Mr Carney repeated the Bank’s commitment these initiatives, and announced that it will also begin stress testing the UK economy this autumn for resilience against climate change, with testing due to finish in 2021.
He added: “The stress test will reveal the UK financial system’s ability to withstand the financial risks from climate change that arise from the increased frequency of weather events, and from the transition to a carbon-neutral emission economy.
“The test will motivate firms to address data gaps and to develop cutting-edge risk management consistent with a range of possible climate pathways, ranging from early and orderly to late and disruptive.
“This test will be the first of its kind to integrate climate scenarios with macroeconomic and financial models.
“With this new supervisory approach, the Bank will help ensure that the financial system is resilient to the risks and can take full advantage of the enormous opportunities in a carbon-neutral economy.”
Mansion House 2019: UK Treasury will launch two major reviews into payments and regulation
After a brief interruption by climate change protestors looking to make a statement about the role of financial services in environmental leadership, the Chancellor used his Mansion House address to discuss the thorny issue of Brexit and to announce two major reviews into the UK payments and regulatory landscapes.

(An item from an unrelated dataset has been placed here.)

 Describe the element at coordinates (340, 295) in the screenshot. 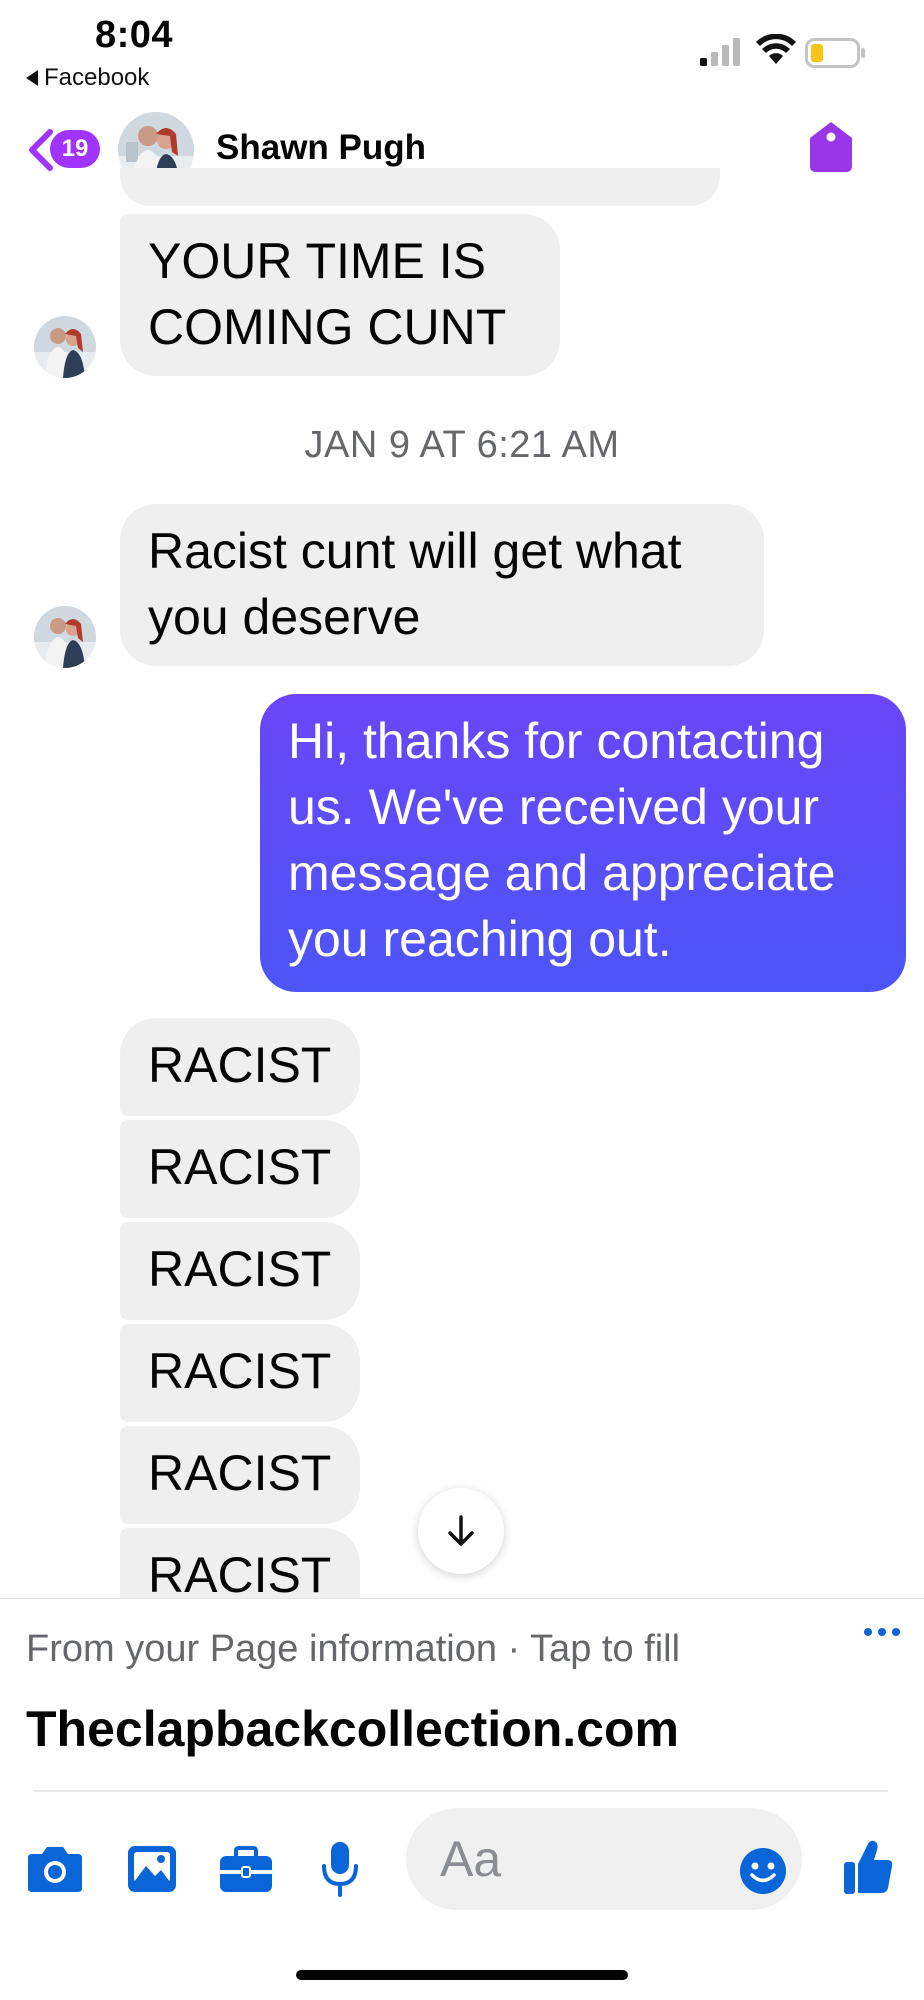

I see `incoming-message: YOUR TIME IS COMING CUNT` at that location.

He warned a no-deal scenario would be “damaging” to the UK economy, saying it would cause “short-term disruption” and leave it “permanently smaller” than if a withdrawal deal is agreed.
As Brexit “overshadows” the financial services industry in the country, Mr Hammond called on his audience to ensure the evolution of finance by “embracing change, disruption and challenge”.
He said: “I can announce this evening a Treasury-led review of the payments landscape bringing together policymakers and regulators to make sure that our regulation and infrastructure keeps pace with the dizzying array of new payments models.
“The second step in our plan is to launch a major, long-term review into the future of our regulatory framework.
“This review will deliver a regulatory system that continues to enable, rather than stifle, innovation that protects consumers, maintains the highest possible standards, is proportionate and policed by independent regulators, and recognises that the EU will continue to be one of our major trading partners – even as it lays the groundwork for the more global nature of our future financial services industry.
“The first phase of this review will take action to improve coordination between the regulatory authorities – starting with a summit of all the relevant regulators in a few weeks’ time, leading to a Treasury call for evidence before the summer.”